Scientists must recognize social inequality as a foundational ecological concern
Scientists must recognize social inequality as a foundational ecological concern
For too long, ecologists and evolutionary biologists have not explored the relevant impacts of historical and current social inequalities on their field, thus inhibiting the possibilities for a justice-oriented approach towards conservation and restoration
Reviewed by Penny Sun
Introduction
Cities are important ecosystems shaped by dynamic and interdependent biological, physical and social influences. However, Schell et al. note that few studies link research on urban ecological and evolutionary studies to that of social inequality. They argue it is integral to integrate these disciplines as human-created systems of power create uneven impacts on non-human ecosystems. And, ultimately, unequal distribution of green spaces and “blue spaces,” in addition to harmful practices, impact human health and well-being.

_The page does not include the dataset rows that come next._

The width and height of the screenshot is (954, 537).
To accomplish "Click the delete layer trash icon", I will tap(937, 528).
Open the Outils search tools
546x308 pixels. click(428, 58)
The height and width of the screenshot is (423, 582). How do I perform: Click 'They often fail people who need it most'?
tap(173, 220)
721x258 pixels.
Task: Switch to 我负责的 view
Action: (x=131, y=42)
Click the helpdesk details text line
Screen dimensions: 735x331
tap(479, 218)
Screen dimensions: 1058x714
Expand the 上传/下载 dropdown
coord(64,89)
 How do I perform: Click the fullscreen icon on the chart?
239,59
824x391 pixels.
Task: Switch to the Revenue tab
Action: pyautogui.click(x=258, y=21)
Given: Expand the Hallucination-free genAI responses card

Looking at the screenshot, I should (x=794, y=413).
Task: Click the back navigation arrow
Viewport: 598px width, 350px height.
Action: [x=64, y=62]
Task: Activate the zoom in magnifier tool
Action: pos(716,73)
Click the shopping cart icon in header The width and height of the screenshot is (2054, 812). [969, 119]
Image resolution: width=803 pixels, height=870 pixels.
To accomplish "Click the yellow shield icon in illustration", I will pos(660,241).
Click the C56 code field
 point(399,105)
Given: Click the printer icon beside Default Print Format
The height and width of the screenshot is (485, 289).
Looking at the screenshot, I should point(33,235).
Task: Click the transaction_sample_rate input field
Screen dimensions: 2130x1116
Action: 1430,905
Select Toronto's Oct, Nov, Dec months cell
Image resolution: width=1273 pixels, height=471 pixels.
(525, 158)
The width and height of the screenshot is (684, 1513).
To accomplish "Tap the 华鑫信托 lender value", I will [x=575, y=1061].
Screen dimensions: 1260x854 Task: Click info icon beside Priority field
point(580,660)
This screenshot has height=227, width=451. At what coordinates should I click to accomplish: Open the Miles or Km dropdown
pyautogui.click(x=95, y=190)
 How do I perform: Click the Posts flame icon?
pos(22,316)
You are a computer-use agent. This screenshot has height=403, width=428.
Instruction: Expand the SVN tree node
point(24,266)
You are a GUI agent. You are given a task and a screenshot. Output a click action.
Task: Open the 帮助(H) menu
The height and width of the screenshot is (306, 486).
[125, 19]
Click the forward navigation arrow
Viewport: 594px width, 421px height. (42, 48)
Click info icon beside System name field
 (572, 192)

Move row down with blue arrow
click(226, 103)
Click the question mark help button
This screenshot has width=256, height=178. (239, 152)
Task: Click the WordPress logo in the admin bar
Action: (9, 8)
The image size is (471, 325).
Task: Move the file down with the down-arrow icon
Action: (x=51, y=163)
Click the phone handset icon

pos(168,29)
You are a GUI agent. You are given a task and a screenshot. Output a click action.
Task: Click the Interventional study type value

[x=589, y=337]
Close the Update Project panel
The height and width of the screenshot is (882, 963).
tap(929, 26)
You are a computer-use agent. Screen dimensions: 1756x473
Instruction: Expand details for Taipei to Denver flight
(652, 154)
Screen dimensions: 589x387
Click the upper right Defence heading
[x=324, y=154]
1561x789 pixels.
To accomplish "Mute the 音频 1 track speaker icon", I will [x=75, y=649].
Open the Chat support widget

Historic and current social inequality is a particularly significant factor in urban ecology and evolution. Mechanisms of structural racism and classism including redlining and gentrification result from, and sustain, unequal distribution of resources and power. Unequal representation and power in decision-making impact the entirety of urban management, including development, governance, and infrastructure. The physical manifestations of these social inequalities also influence the distribution of biodiversity and evolutionary stressors, which affects the equilibrium of urban plant, animal, and microbe communities. Thus, research on ecological and evolutionary outcomes in urban settings must incorporate a social and environmental justice lens to adequately account for the drivers behind environmental change and to advance goals of equitable urban conservation and climate resilience.
Dr. Christopher J. Schell, PhD is an Assistant Professor in the UC Berkeley Department of Environmental Science, Policy, and Management. Dr. Karen Dyson, PhD is an urban ecologist at the University of Washington, the founder and director of Research and Design for Integrated Ecology, and Senior Scientist at Dendrolytics. Dr. Tracy L. Fuentes, PhD is a terrestrial ecologist and botanist and urban plant ecologist at the University of Washington. Dr. Simone Des Roches, PhD is a research scientist at the University of Washington. Dr. Nyeema C. Harris, PhD is an Associate Professor of Wildlife and Land Conservation at the Yale School of the Environment. Dr. Danica Sterud Miller, PhD is an Associate Professor in the Culture, Arts and Communication division of the School of Interdisciplinary Arts and Sciences at the University of Washington. Dr. Cleo A. Woelfle-Erskine, PhD is an Assistant Professor at the University of Washington School of Marine & Environmental Affairs. Dr. Max R. Lambert, PhD is the Aquatic Research Section Manager at the Washington State Department of Fish & Wildlife.
Methods and Findings
To test several epistemological hypotheses, the authors summarize current cross-disciplinary findings on the socio-ecological implications of wealth disparities in cities, the impact of structural racism on urban structures and ecology, and the need for justice-oriented urban conservation approaches.
One of the key hypotheses is that household and neighborhood wealth – specifically median household income – correlates positively with urban biodiversity. This “luxury effect” is believed to occur because humans with greater resources available for non-essential needs have greater likelihood to facilitate growth and abundance of plant species in their neighborhoods. The luxury effect scales from the household to neighborhood and city level, with wealthier residential neighborhoods generally having more vegetation and canopy cover, plant diversity, and public park spaces than less affluent neighborhoods. Importantly, the distribution of plants within cities is inversely correlated with the concentration of heat and air pollution, resulting in urban heat islands and greater risk of exposure to air pollutants in lower-income neighborhoods.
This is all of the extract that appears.